Désolée, je n'ai vraiment pas tenu mon timing. Pas trop de temps en fait en ce moment. Je cours un peu (beaucoup !) partout ! Comme tout le monde je suppose.

Donc un chapitre un peu plus court que les autres, mais que j'aime bien. J'espère qu'il vous plaira aussi !

Encore un grand MERCI à Lolly Lovegood pour ses merveilleux encouragements, ainsi qu'à Marion, Julie et Alexouuuu! Et aussi à tous ceux qui me lisent, m'ajoutent en favoris et tout et tout !

Merci pour ces rewiews qui font chaud au coeur et qui me disent que je n'écris pas pour moi toute seule! :)

Je vous laissais donc la dernière fois après le départ de Legolas pour le royaume Sylvestre, juste après sa nuit avec Sorsha. :)

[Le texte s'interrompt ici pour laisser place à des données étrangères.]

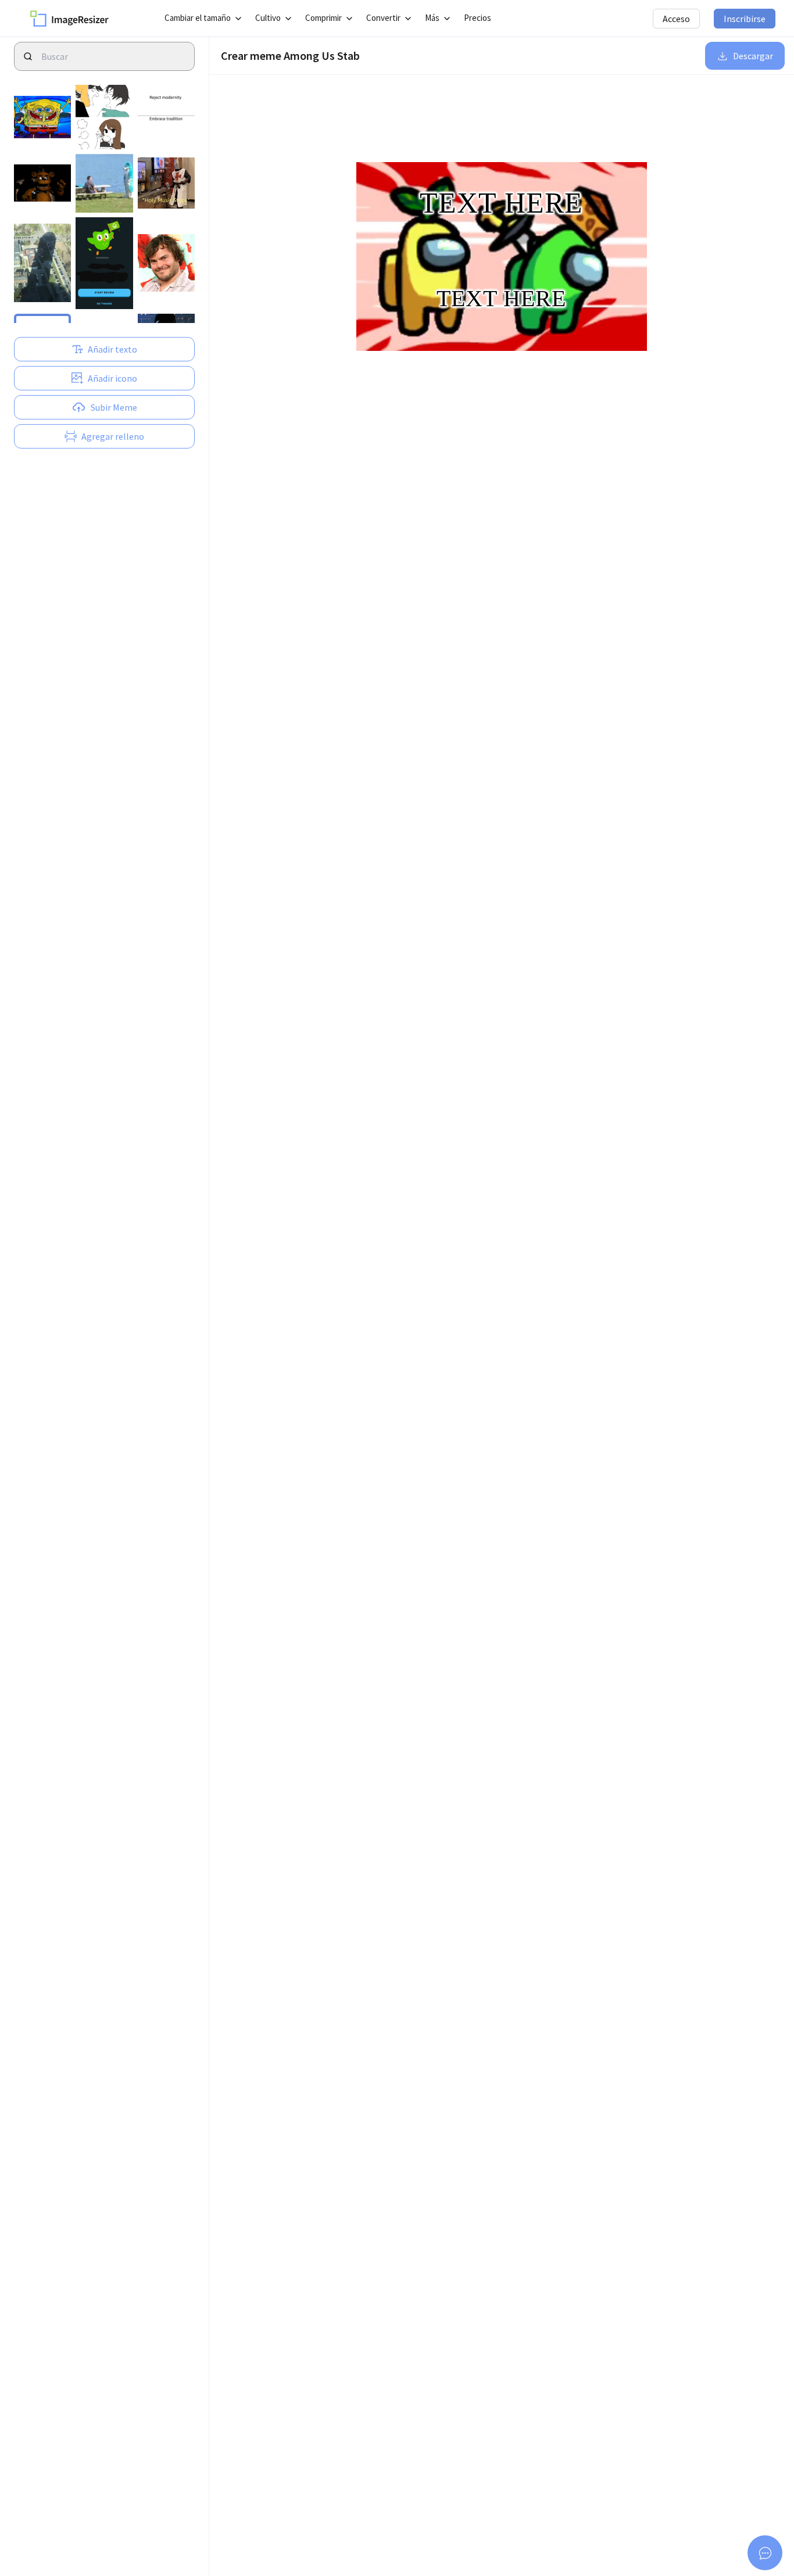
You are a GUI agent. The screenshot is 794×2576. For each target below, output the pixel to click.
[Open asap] (764, 2552)
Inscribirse (745, 18)
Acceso (676, 18)
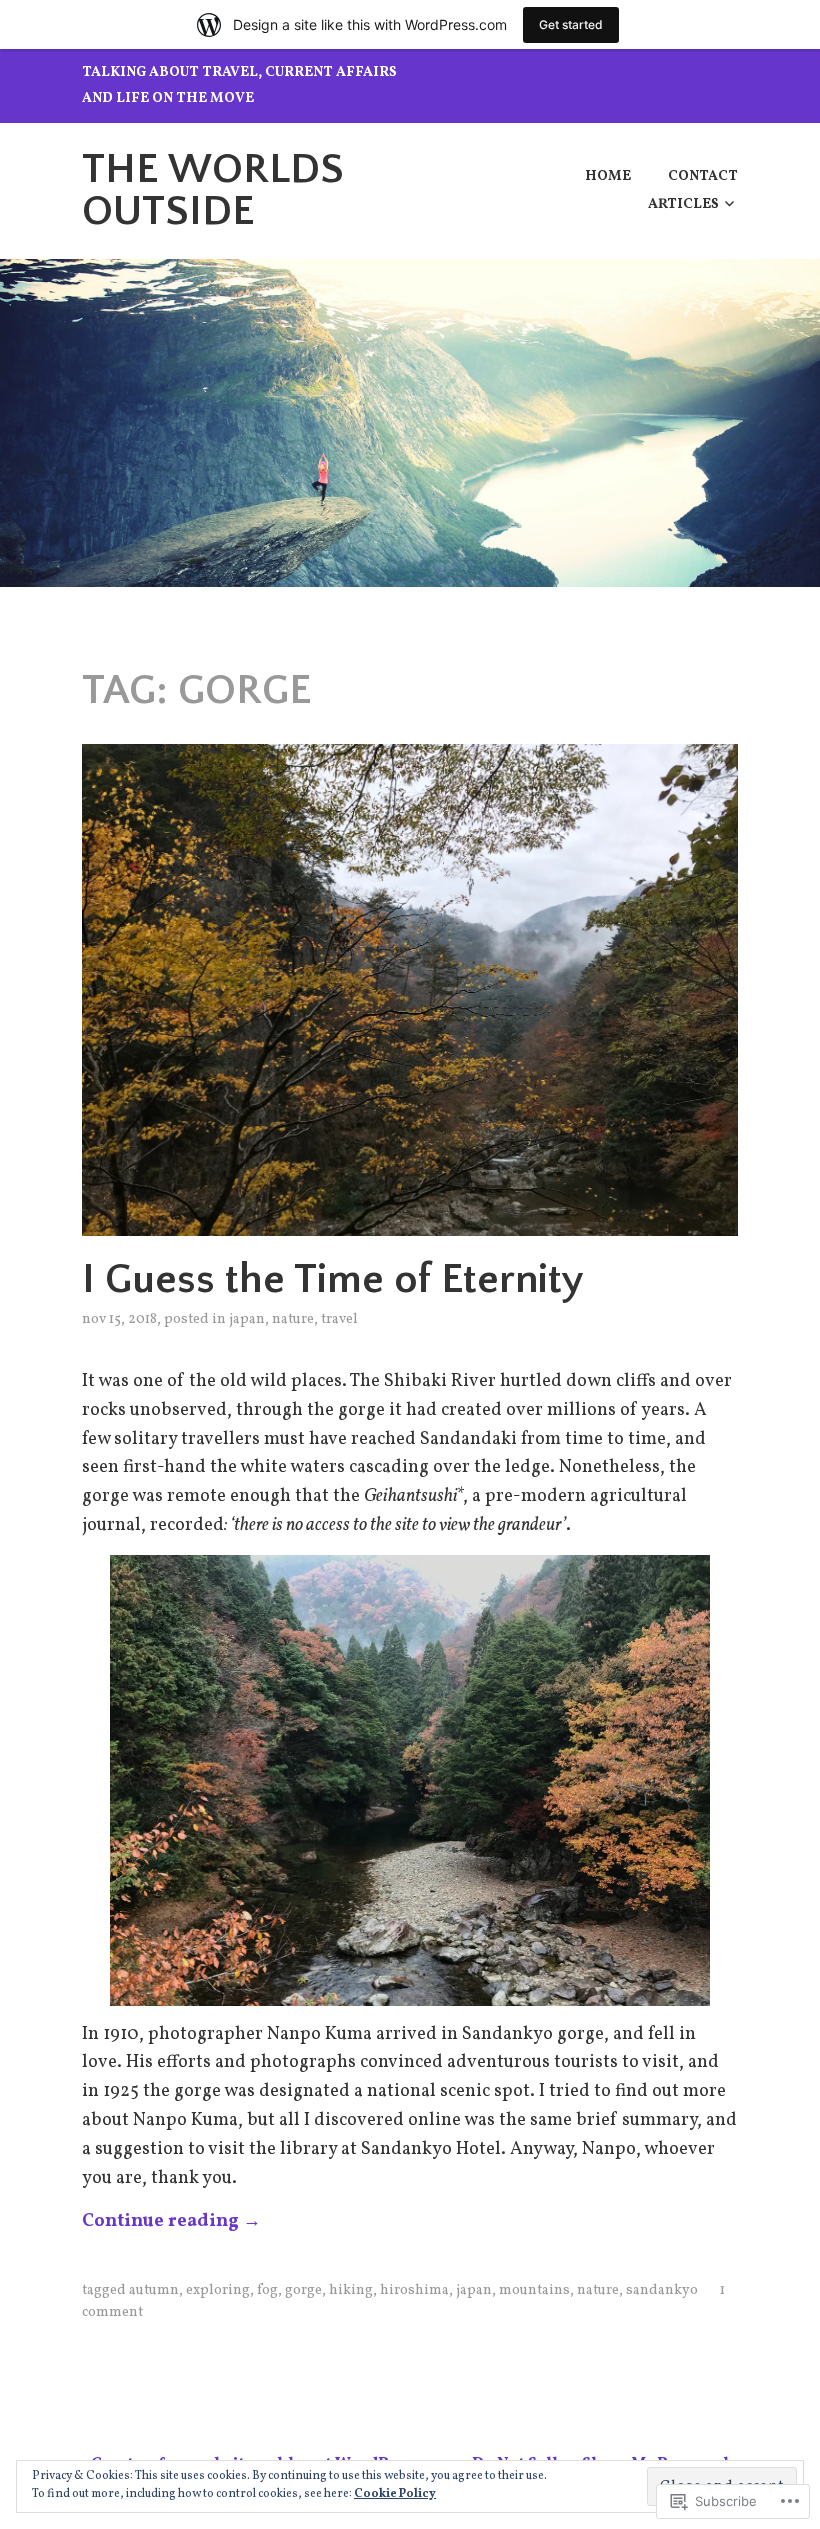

Lorsque Sorsha pénétra dans la salle où était retenue Almarië, cette dernière l'attaqua aussitôt :

- Tu as été longue Sorsha ! Je t'attends depuis deux jours maintenant !

- Alors, tu as eu le temps de réfléchir. Tu sais pourquoi je viens à toi. Je veux des réponses ! Je les veux et je les aurais !

- Je ne te dirais rien ! cracha t elle.

- Que ce soit sous la torture ou grâce aux pouvoirs de Galadriel, tu sais que tu ne pourras pas nous cacher ce que je veux savoir très longtemps.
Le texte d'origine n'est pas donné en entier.